Law 9,613/1998 (Anti Money Laundering Law)
- Art. 9: GhostPay registers as a reporting entity with COAF as an electronic payment institution.
- Art. 10: Transaction records are maintained for the legally required minimum of 5 years after the relationship ends.
- Art. 11: Automatic notifications to COAF for transactions exceeding R$ 50,000 or matching suspicious patterns.
COAF Resolution 40/2021
Specific requirements for virtual asset service providers:
- GhostPay implements all required AML/CFT controls for virtual asset operations
- Travel Rule compliance for transfers above R$ 1,000 (device public key serves as originator/beneficiary identifier)
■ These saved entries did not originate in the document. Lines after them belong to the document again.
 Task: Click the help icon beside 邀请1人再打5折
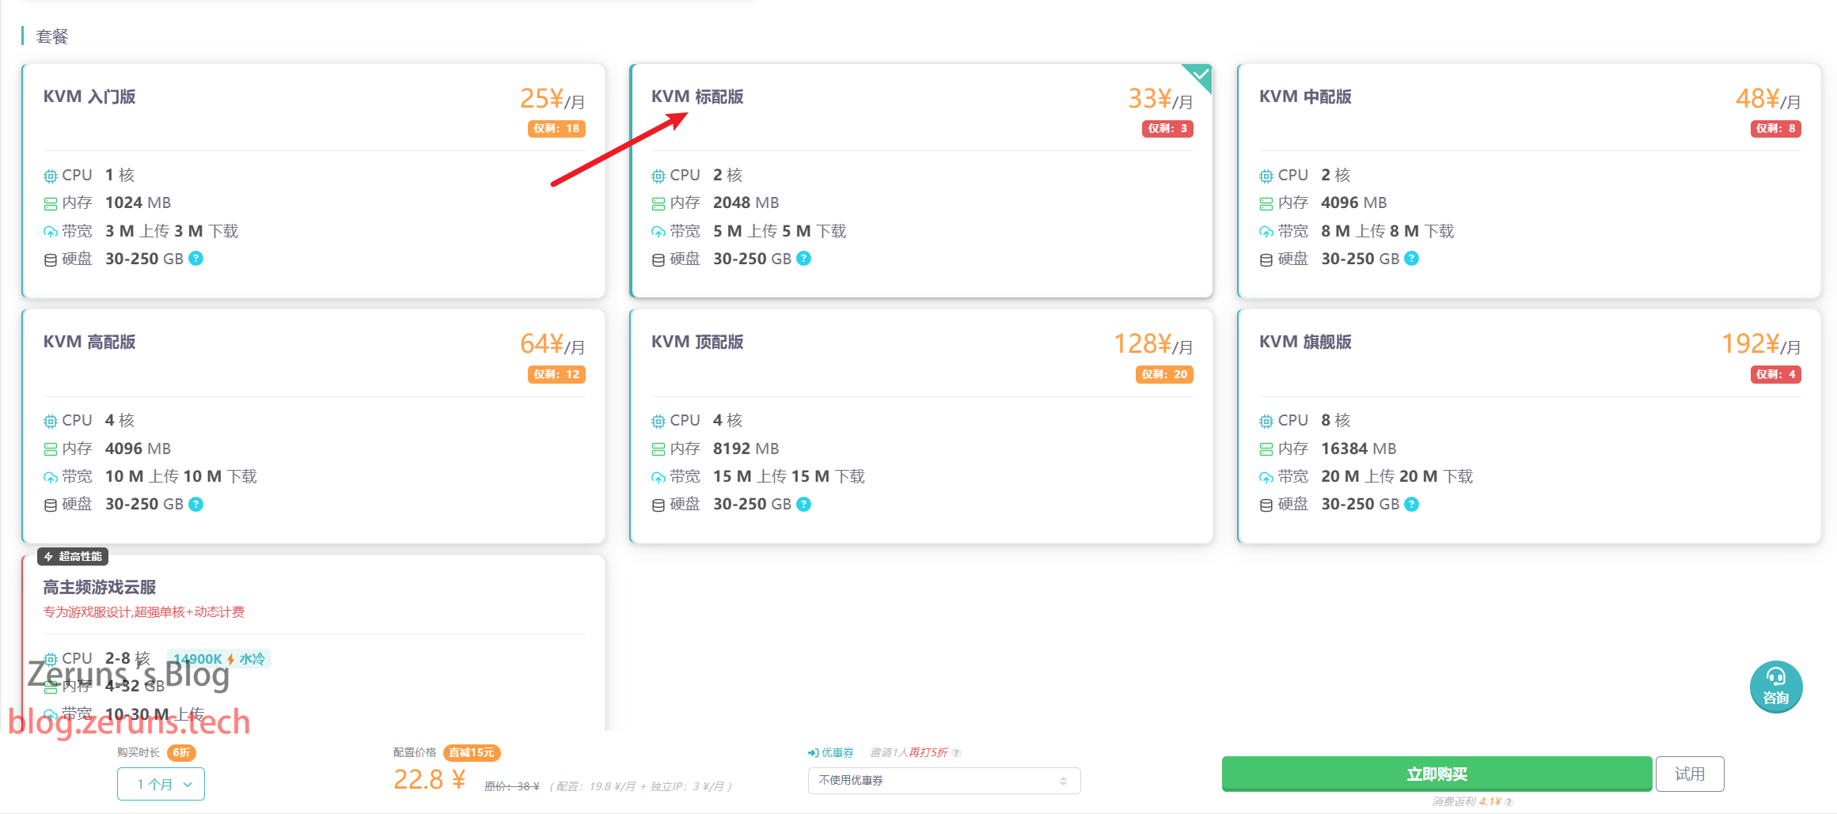click(x=957, y=753)
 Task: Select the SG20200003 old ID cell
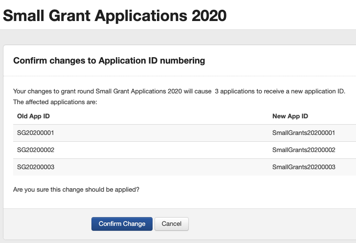35,167
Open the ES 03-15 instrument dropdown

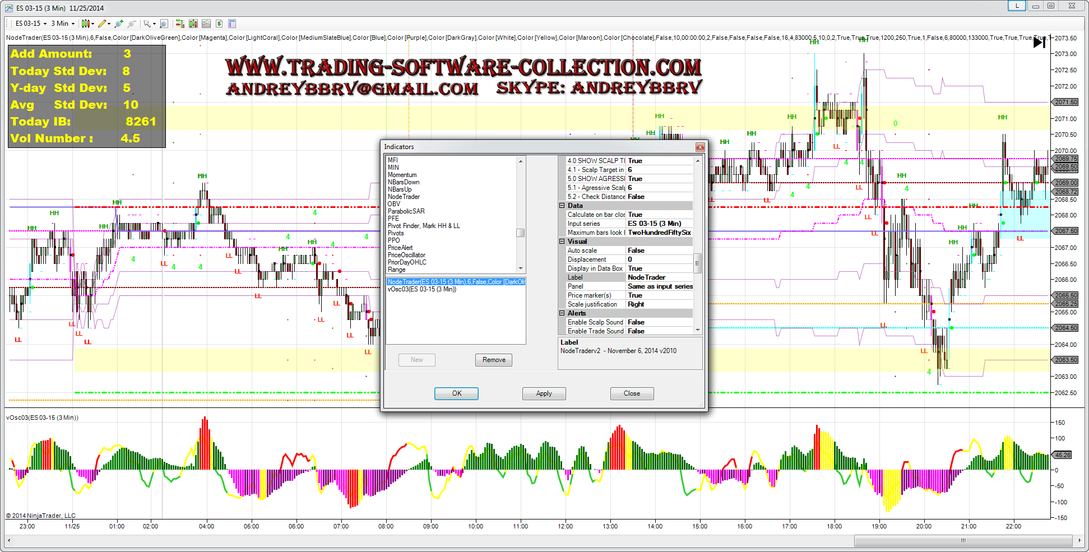pos(30,24)
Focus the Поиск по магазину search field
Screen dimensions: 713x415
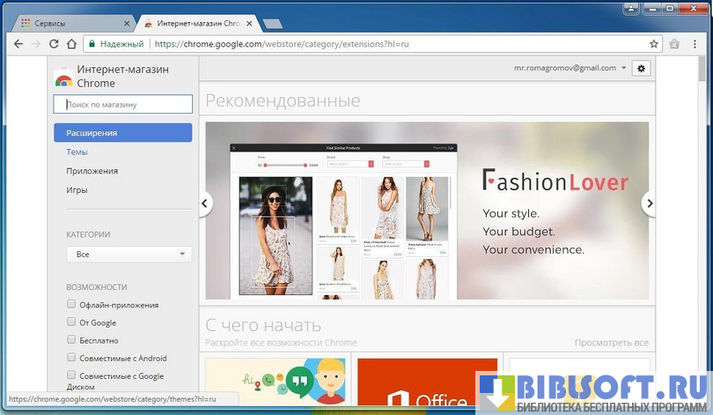(x=123, y=105)
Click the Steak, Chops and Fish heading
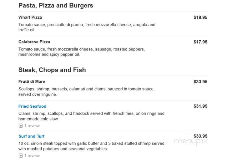Viewport: 247px width, 167px height. (x=52, y=70)
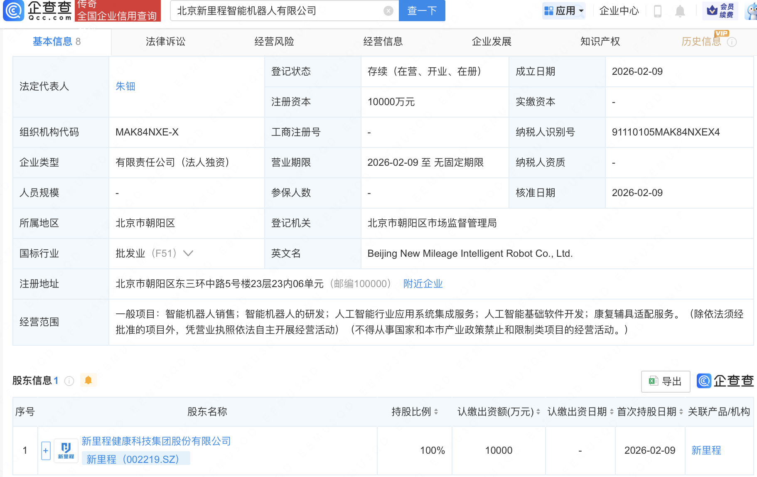Click the info icon next to 股东信息
The height and width of the screenshot is (477, 757).
click(69, 381)
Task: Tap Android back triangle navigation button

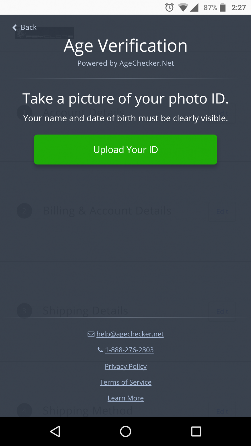Action: click(55, 431)
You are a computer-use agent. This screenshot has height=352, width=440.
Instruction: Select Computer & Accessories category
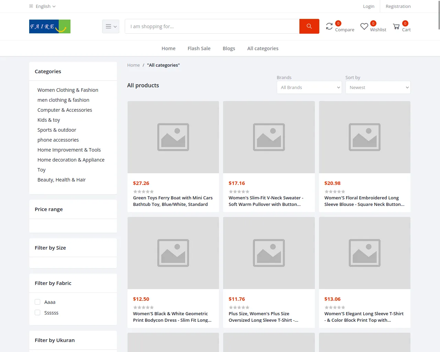(x=65, y=110)
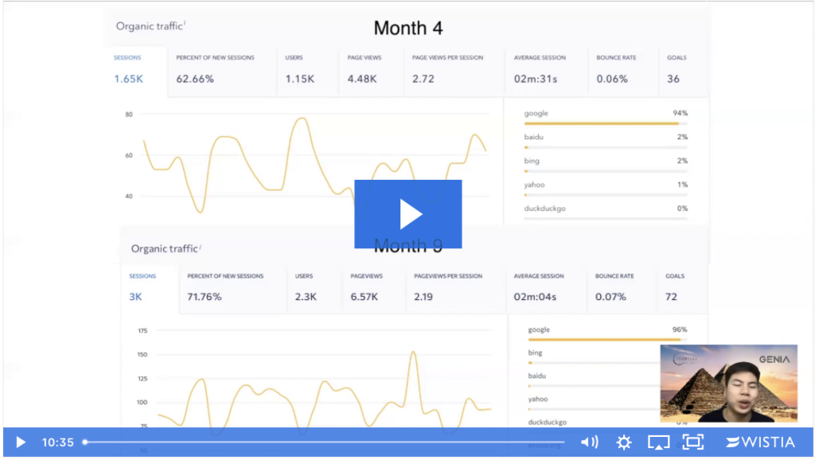Click the Wistia logo in player bar
Viewport: 815px width, 460px height.
pyautogui.click(x=762, y=442)
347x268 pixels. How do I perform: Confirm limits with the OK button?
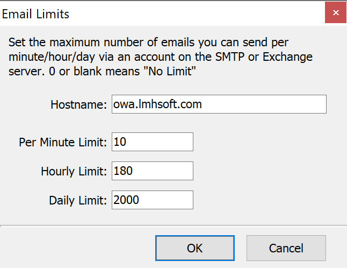[195, 248]
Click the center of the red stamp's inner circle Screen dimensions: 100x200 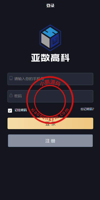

- Ongoing monitoring and risk assessment of the virtual asset ecosystem
Regulatory Status: GhostPay Mesh maintains active registrations with COAF and BACEN. The AML program is audited annually by an independent compliance firm.
8. Sanctions Screening
While GhostPay’s privacy-first design means most transactions involve pseudonymous identifiers, the system still performs sanctions screening at key touchpoints:
Screening Points
- Tier 2 Registration: When a user provides CPF/CNPJ for KYC, the information is screened against OFAC SDN, UN Sanctions, EU Sanctions, and Brazilian MRE (Ministério das Relações Exteriores) lists.
- Settlement Destinations: Pix keys and bank accounts used for settlement are screened against known sanctioned entities.
- Behavioral Sanctions: Even without identity data, devices exhibiting patterns consistent with sanctioned region activity (based on mesh network topology) are flagged.
Screening Update Schedule
| List | Source | Update Frequency |
|---|---|---|
| OFAC SDN | U.S. Treasury | Every 6 hours |
| UN Consolidated | UN Security Council | Every 12 hours |
| EU Sanctions | European Commission | Every 12 hours |
| Brazilian MRE | Ministério das Relações Exteriores | Every 6 hours |
| PEP Database | CGU + TSE | Daily |
Sanctions Match: Any confirmed sanctions match results in immediate account freeze, transaction block, and mandatory reporting to COAF within 24 hours.